3D Layout and Rendering
I used a combination of 3ds Max and V-Ray for the layout and rendering. The first important step was to match the camera and object positions. For this image that was done by eye. This was mainly because there wasn't much for camera matching software to work with. There are no three-edged corners and no planes, so this was the only option. Of course this wouldn't work if it was animated, but for a single still image, it was good enough.
I did know some of the parameters, like the camera focal length, which I typed in. I then tried to place the camera roughly in the right position in relation to the finger. I tweaked the finger orientation and rotated the segments to match the pose from the photo. To make this job easier, the finger segments had pivots aligned with the real pivot locations and were parented into a simple FK setup.
From this point onwards it was an iterative process; tweak the camera, tweak the fingers then tweak the camera again. When in this situation you will need to go through this process until the tweaks get smaller and smaller and it starts to look good. For a simple scene like this it shouldn't take that much time.

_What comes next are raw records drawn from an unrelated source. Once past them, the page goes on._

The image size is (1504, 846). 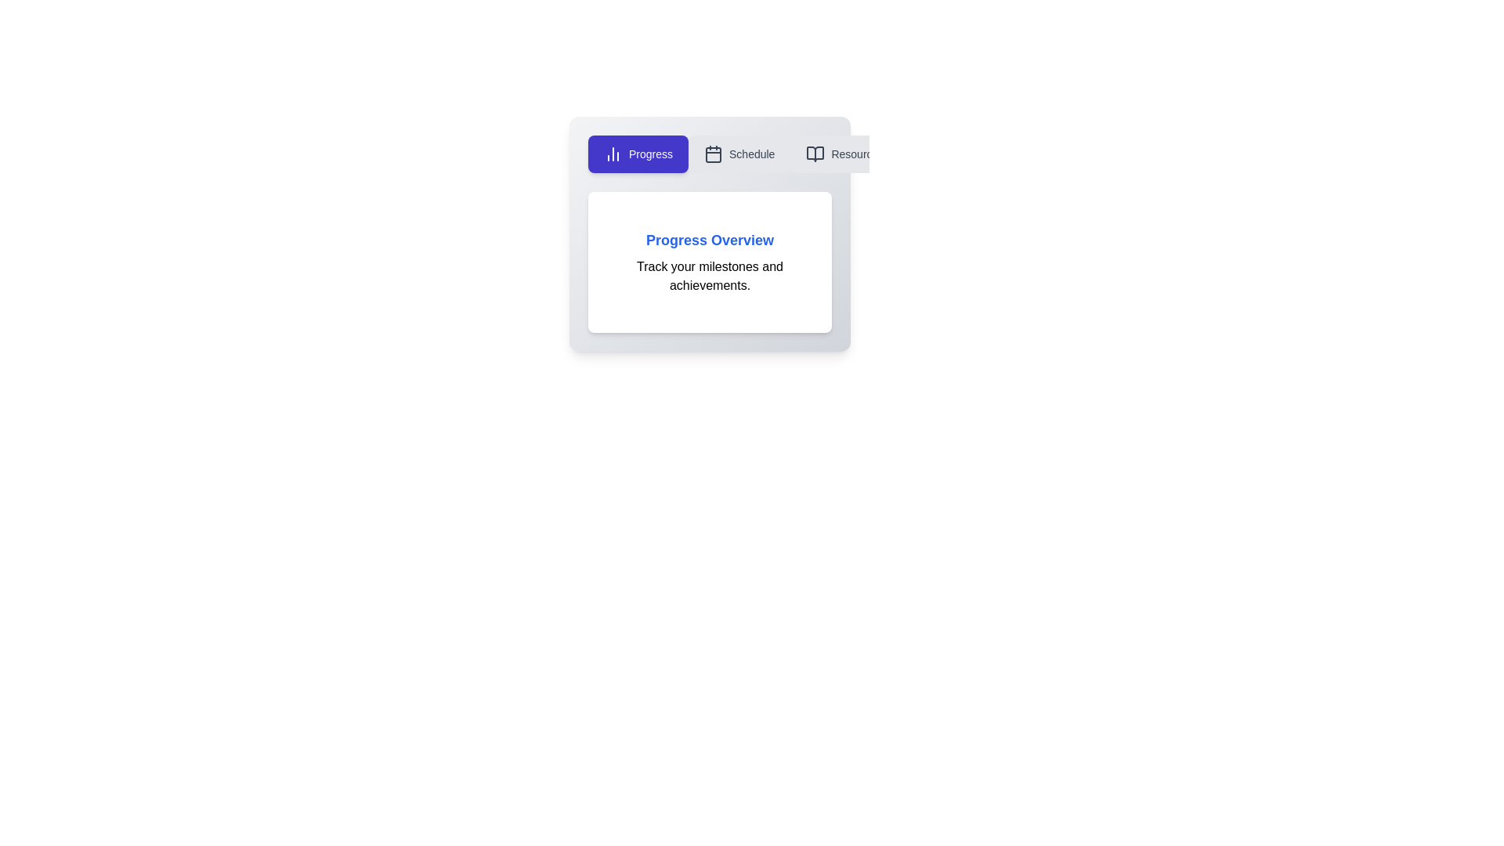 What do you see at coordinates (638, 154) in the screenshot?
I see `the tab button labeled 'Progress' to observe its hover effect` at bounding box center [638, 154].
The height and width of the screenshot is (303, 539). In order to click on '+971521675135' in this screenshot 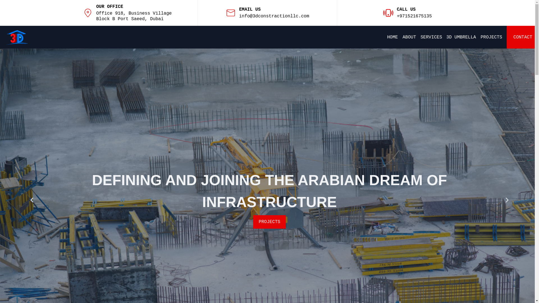, I will do `click(414, 16)`.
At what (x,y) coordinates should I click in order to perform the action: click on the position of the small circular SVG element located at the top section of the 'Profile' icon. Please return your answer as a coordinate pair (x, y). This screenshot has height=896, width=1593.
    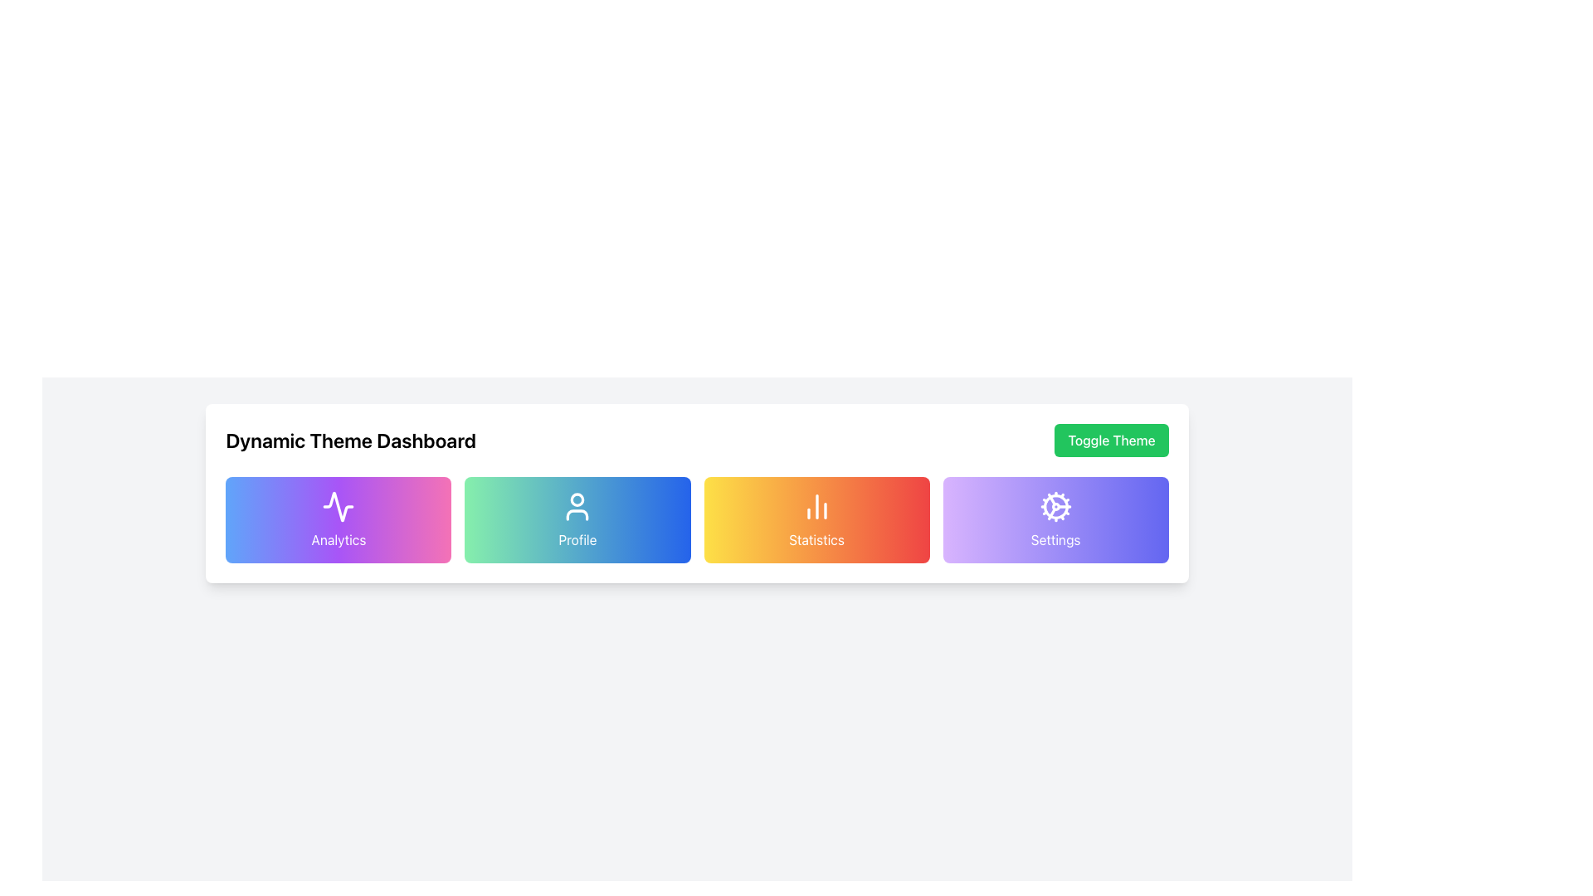
    Looking at the image, I should click on (577, 499).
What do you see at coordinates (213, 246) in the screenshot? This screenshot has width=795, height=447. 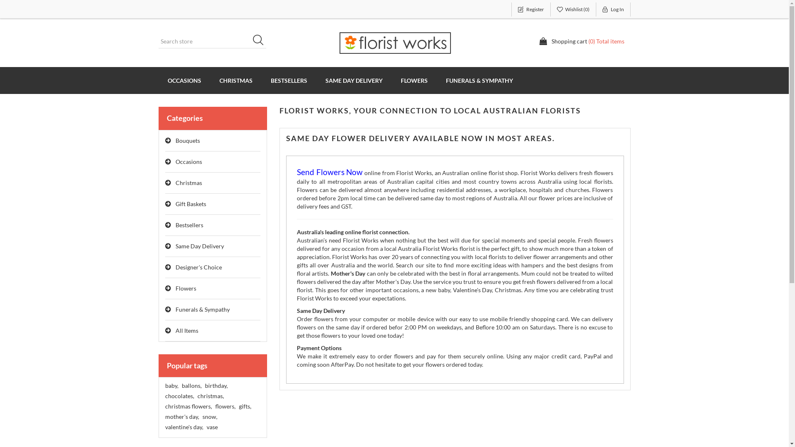 I see `'Same Day Delivery'` at bounding box center [213, 246].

Having the camera and fingers positioned, I created some simple geometry to represent the real hand and scalpel, and to provide some shadows and reflections on the CG fingers. It's all invisible to the camera, of course.
Simultaneously I was working on shaders, textures and lights. One shader worth mentioning is the carbon fiber material. I built it the way real carbon is made, with a base layer of carbon weave and strong bumps to bring out the fabric detail. There was also a shiny, reflective, clear coat on top, with another layer on the very top for the text and markings (Fig.03).
A happy accident happened when doing the test renders. I just used simple box mapping for the texture. As it turns out, if you resize and rotate the gizmo a bit, the texture placement actually looks very similar to real-life carbon fibre. It's one of the very, very few cases when UV seams and texture stretching are of any use (Fig.04).